The Section 301 Vessel Fees are part of U.S. trade measures targeting China’s dominance in the global shipbuilding industry. Under the new system, Chinese-owned or operated vessels will pay $50 per net ton, with the fee increasing by $30 per ton each year from 2026 through 2028.
Ships that are Chinese-built but operated by non-Chinese entities will face a lower fee, $18 per net ton or $120 per container discharged, whichever is higher. This charge will rise by $5 per ton annually until April 2028.
Roll-on/roll-off (Ro-Ro) vehicle carriers will pay $14 per net ton. Each vessel will be charged up to five times per year, depending on the number of port calls made.
CBP confirmed that fees must be paid electronically via bank transfer through Pay.gov, where the system will automatically calculate charges based on vessel information entered by the operator, including name, port of arrival, estimated arrival date, IMO number, voyage number, and operator name.
The new requirements are expected to affect several major container shipping companies, including COSCO Shipping and Orient Overseas Container Line (OOCL), both of which are Chinese-owned. According to data from industry research firm Alphaliner, the top ten container carriers could collectively pay more than $3.2 billion in U.S. port fees in 2026.
COSCO Shipping could face around $1.53 billion in charges if its fleet deployment remains unchanged, while Israel-based ZIM may pay approximately $510 million. Ocean Network Express (ONE) is expected to incur about $363 million, though it has already reduced exposure by removing ten Chinese-built vessels from its U.S. services.
ONE announced that it will not introduce new surcharges to recover the cost from customers and confirmed that service coverage would remain unchanged. Its alliance partners, Hyundai Merchant Marine (HMM) and Yang Ming, are largely exempt from the new charges due to their non-Chinese-built fleets, which may help reduce overall exposure.

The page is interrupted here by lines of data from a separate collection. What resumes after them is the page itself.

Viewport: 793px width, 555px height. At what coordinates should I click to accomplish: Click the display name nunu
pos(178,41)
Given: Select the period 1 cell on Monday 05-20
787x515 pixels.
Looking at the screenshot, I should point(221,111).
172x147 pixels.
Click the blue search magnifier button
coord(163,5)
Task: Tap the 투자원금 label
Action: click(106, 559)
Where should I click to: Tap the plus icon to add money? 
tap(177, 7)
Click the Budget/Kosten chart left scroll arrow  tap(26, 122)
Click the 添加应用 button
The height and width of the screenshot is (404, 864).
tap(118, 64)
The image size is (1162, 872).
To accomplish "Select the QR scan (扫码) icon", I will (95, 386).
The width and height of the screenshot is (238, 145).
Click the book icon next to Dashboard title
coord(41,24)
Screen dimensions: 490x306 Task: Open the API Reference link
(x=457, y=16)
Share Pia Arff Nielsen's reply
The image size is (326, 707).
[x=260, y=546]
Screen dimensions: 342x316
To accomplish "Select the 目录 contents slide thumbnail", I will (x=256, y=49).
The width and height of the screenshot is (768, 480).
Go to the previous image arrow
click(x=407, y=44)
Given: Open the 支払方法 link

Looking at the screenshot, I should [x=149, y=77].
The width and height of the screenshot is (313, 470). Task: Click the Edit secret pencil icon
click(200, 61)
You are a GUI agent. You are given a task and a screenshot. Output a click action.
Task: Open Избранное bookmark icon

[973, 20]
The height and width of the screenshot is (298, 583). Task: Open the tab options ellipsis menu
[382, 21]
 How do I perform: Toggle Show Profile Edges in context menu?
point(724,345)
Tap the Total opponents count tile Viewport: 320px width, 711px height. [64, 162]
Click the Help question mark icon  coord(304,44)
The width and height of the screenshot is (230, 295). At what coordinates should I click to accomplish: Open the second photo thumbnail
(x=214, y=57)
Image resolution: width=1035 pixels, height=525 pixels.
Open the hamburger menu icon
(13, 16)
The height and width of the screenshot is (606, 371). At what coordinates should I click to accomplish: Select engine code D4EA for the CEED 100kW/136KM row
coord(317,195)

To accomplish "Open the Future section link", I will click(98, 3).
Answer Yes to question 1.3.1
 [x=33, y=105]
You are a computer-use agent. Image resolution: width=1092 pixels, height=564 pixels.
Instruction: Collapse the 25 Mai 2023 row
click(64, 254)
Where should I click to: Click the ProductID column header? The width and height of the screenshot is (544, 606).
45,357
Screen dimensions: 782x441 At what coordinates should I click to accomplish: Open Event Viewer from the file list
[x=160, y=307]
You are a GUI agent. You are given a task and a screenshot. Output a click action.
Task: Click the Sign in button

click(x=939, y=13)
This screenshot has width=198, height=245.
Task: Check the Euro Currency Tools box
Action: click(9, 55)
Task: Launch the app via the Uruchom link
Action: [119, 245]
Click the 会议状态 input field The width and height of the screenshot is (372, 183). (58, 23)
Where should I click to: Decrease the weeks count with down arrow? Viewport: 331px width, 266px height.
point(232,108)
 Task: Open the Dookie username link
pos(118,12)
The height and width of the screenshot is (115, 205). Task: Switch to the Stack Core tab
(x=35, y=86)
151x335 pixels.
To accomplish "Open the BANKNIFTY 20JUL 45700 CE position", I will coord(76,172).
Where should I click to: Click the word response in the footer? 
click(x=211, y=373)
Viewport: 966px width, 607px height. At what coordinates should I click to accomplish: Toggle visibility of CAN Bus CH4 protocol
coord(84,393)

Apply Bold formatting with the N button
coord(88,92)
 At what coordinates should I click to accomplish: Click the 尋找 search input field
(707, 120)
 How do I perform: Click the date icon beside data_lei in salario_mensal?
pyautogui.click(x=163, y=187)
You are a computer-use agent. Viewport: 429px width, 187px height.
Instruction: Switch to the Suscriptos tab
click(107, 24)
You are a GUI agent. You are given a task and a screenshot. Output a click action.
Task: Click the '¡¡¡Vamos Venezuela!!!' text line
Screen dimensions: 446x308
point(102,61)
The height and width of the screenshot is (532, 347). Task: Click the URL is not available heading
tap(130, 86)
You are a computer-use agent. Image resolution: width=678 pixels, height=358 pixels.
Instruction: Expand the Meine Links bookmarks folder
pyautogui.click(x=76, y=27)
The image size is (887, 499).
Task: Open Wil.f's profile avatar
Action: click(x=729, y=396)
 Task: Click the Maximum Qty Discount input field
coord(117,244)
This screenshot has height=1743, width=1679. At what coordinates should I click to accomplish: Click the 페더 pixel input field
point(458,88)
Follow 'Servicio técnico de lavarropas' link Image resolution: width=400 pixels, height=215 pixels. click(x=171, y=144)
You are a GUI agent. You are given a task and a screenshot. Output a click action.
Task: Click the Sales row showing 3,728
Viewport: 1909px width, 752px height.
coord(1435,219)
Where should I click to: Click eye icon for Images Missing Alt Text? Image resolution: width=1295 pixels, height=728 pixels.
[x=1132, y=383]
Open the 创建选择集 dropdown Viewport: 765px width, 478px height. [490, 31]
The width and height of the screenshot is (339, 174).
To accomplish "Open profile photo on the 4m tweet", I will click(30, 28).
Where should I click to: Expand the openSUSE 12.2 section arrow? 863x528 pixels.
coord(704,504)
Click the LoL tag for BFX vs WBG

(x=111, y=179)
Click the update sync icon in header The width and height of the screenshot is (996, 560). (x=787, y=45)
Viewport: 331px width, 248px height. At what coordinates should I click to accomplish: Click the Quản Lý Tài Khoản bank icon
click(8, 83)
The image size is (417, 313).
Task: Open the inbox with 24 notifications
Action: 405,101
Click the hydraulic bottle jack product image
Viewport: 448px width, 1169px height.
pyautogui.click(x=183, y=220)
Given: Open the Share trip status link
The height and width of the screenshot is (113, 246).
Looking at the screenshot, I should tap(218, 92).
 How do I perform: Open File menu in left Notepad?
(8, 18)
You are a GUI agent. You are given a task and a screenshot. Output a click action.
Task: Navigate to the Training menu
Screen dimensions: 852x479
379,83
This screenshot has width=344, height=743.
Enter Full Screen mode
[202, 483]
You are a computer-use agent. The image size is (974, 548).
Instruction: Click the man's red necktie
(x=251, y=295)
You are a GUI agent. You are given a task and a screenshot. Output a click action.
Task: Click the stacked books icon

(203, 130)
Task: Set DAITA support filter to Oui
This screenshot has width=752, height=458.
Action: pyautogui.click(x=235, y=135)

While CBP’s update confirmed the payment process, it did not provide new operational details. Legal experts, including Jeanne Grasso of the U.S. law firm Blank Rome, noted that the shipping industry is still awaiting further clarification from the Office of the U.S. Trade Representative (USTR), which is expected to publish a detailed FAQ.
In anticipation of the new fees, some shipping companies have begun adjusting their operations. Seaspan Corporation, the world’s largest independent charter owner of container vessels, has moved its headquarters from Hong Kong to Singapore and plans to reflag around 100 vessels to the Singaporean registry to avoid potential penalties.
Meanwhile, China has introduced a retaliatory decree authorising its government to impose special fees or port restrictions on vessels from countries that apply discriminatory measures against Chinese operators or crew. The countermeasures could include higher port charges or restrictions on port access for U.S.-linked vessels.